En 1940, Anita La Monsagua comenzó con la venta ambulante de ‘figues albardades’ y desde 2017 la familia tiene un local llamado La Botiga de la Figa

No hay muchos establecimientos en España dedicados casi monotemáticamente al higo seco, pero en Castelló de la Plana, en el popular arrabal de Sant Fèlix, hay uno. Se trata de la Botiga de la Figa. Allí se venden unas peculiares figues albardades (buñuelos de higo rebozados) que son la golosina emblemática de las fiestas locales de la Magdalena, que se celebran entre el 7 y el 15 de marzo. ...

Estas fiestas son tan multitudinarias como las Fallas de Valencia, pero no están tan adulteradas. La Magdalena conmemora la fundación de Castelló de la Plana con actos de gran fervor cívico como la Romeria de les Canyes o el desfile de Gaiates.

Regresando al local en cuestión, botiga es un término que, en valenciano y catalán, significa tienda. Es el equivalente (con la misma etimología) del francés boutique. Hubo quizá algo de irónico, aunque sin duda perfectamente descriptivo, al bautizar así un establecimiento dedicado a todo tipo de productos elaborados con higos secos.

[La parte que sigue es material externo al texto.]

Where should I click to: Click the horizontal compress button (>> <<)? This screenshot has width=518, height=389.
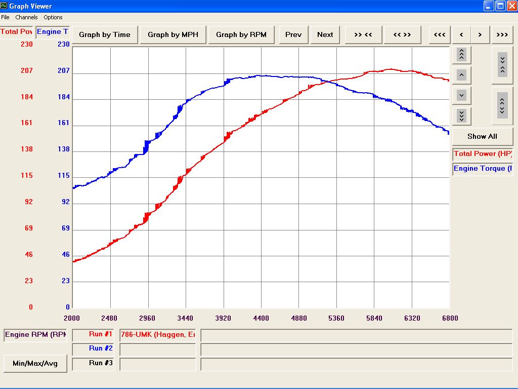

En realidad, todo comenzó en 1940. Al principio de la durísima posguerra, Anita La Monsagua se dedicó a la venta ambulante de figues albardades por Castelló. Y lo hizo aportando una innovación esencial: en lugar de rebozar un higo seco con harina y levadura (para formar el característico buñuelo) pasaba primero los higos por una trituradora de carne, con lo cual los aplanaba. Con la masa resultante cuadrada procedía a freír. Y el resultado era una auténtica figa cuadrada, que conseguía totalmente su propósito: que en cada mordisco que el cliente le diera encontrara siempre una porción de higo.